Indian food culture is apparently around 5000 years old. It encompasses a vast variety of cuisines, spices, herbs, vegetables and fruits coming from different regions and parts of India. Different states, regions, and places of India possess their own unique way of preparing food. The variety of cuisines and the elements used are different too. Due to the different kinds of soils, fertility, climate conditions and water resources, each part of the country has a huge variety of spices, herbs, food grains, vegetables, and fruits, which also enables the food culture to grow in its own unique way.

The Food Culture

Indian food culture has been highly influenced by many religious, traditional, and cultural factors. Food culture has been evolving for a long period of time that has led to variations in flavors and cuisines. Many historical events such as the influence of Mughals, invasion of Britishers and Portuguese, colonialism and trade relations had introduced new patterns and ingredients to the Indian food culture. Specifically, the international trade of Spices between India and Europe was considered to be a remarkable impetus.

Indian food culture has primarily been known for its famous trend of Vegetarianism that consists of the intake of fruits, grains, pulses, dairy products, and vegetables. In fact, the ancient Hindu food culture categorized the food into three broad categories such as Saatvik, Rajasic, and Tamasic food respectively. Our food culture firmly believes in the fact that food has a deep impact on the mind and the soul. Hence our thoughts and actions have a direct connection with the kind of food we take.

The Food items

Food including the items; vegetables, fruits, and grains are pure food and motivate purity in thoughts. Meat/non-vegetarian items are believed to raise anxiety and stimulation in the mind of the person. Food culture in India subjects to the inclusion of many different kinds of food items and experiments in the preparation of cuisines/dishes. Here, people don’t only cook food but also serve it with etiquette and hospitality. There is a strong faith in dining manners among the Indian which they follow with their heart. Since food is a sacred offering thereby in Indian families it is foremost served as an offering to God. Food is always served with the right hand.

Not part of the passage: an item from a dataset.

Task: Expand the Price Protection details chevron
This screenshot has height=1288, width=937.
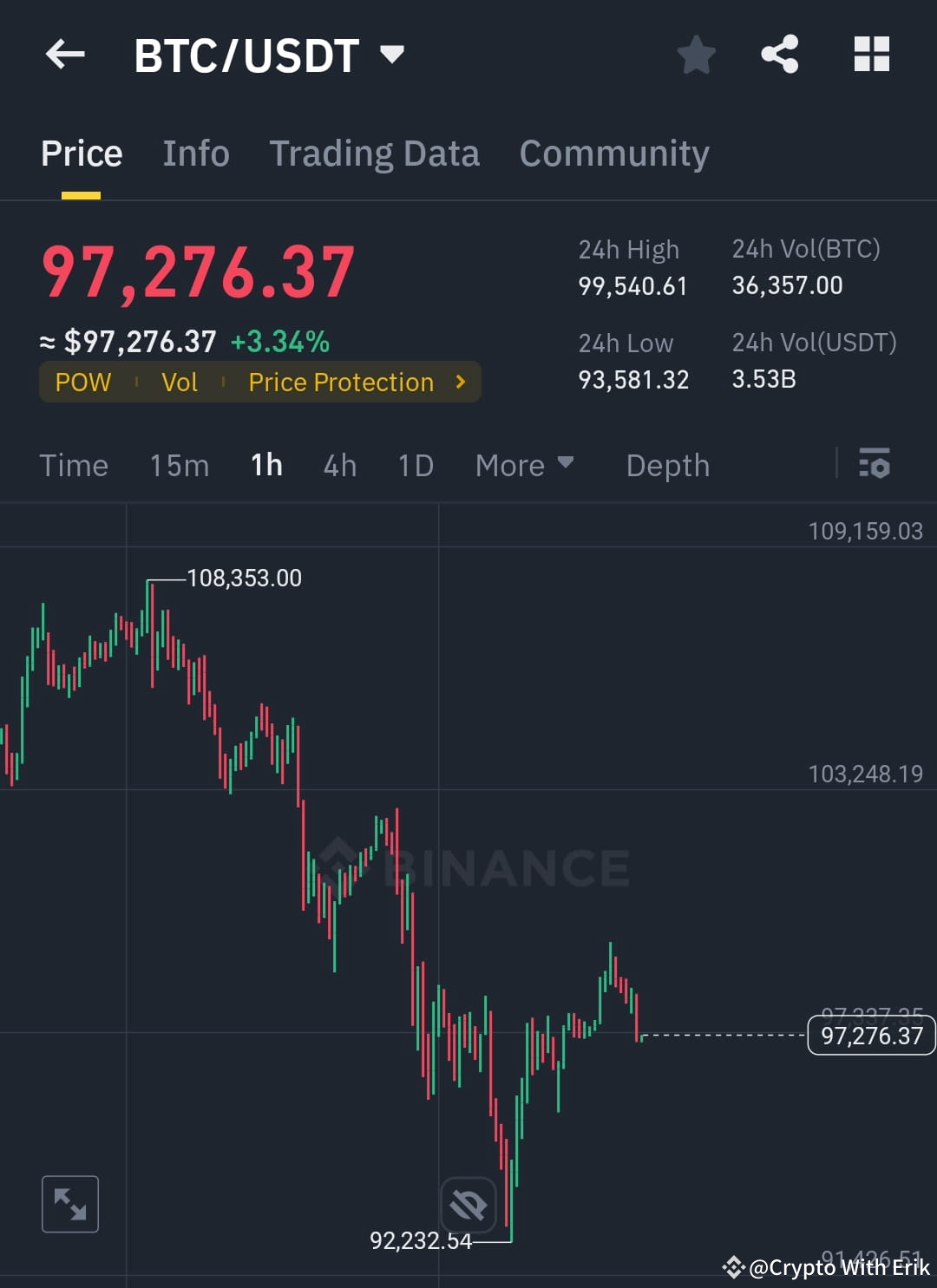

Indian cuisines represent an enormous conglomeration of spices, pulses, herbs, oil, methods, food items and flavors. Most commonly used pulses and grain in Indian cuisines are; rice, pearl millet (Bajra), wheat flour (Atta) red lentils (Masoor), pigeon pea (Toor), black gram (urad), mung bean (Moong dal), chickpea (Channa), kidney beans (Rajma and Lobiya). In oils, coconut, mustard, sunflower, soybean, and gingelly (sesame) oils are most prevalent. Vegetable oil is Vanaspati ghee, Desi ghee is commonly used cooking oil. Spices and herbs which add the fabulous flavor to the Indian cuisines are many such as; red chilly powder (Laal Mirch), Mustard seeds (Sarso), cumin (zeera), turmeric (haldi), coriander (dhaniya), garlic (lehsun), garam masala (a mixture of all the spices), cardamom (illaichi), bay (tezpatta), mint leaves, nutmeg, saffron, rose petals.

UTTARAKHAND

Cuisines of Uttarakhand come from its major sub-regions; Garhwal and Kumaon. However the methods of preparing food in these two regions are almost the same. There is a lavish consumption of ghee, vegetables, and lentils in the cuisines in both regions. Since Uttarakhand is a mountainous place the meal/diet is very much rich in protein. The diet contains a lot of vegetables, pulses, and soya beans. The cooking methods over here are also very traditional. In villages, we use a big iron utensil over a charcoal fire to prepare the meals. Saag is a foremost popular cuisine in Uttranchal, the people here prepare it with spinach, Bathu, and fenugreek. There is a liberal consumption of other seasonings to enhance the flavor of cuisines such as, bhangira, jambu timmer, and ghandhraini.

Few other famous delicacies of Uttranchal are; Jholi, Dubuk, Chudkani, Rus, Chadanji and etc. salads and sauces also make an important part of the cuisines such as Nimbu Mooli ka Raita, Daarim ki Khatai, Kheere ka Raita, and Aam ka Fajitha are quite popular ones. Sun-dried balls made up of Urad ki Daal known as Mungodi are much liked and prevalent in both the major regions of Uttarakhand. Festive cuisines are also different, sweets and refreshments are quite famous delicacies during the festivals such as Pua, Bada, Singal, Singodi, Malai Laddu, Bal Mithai and etc.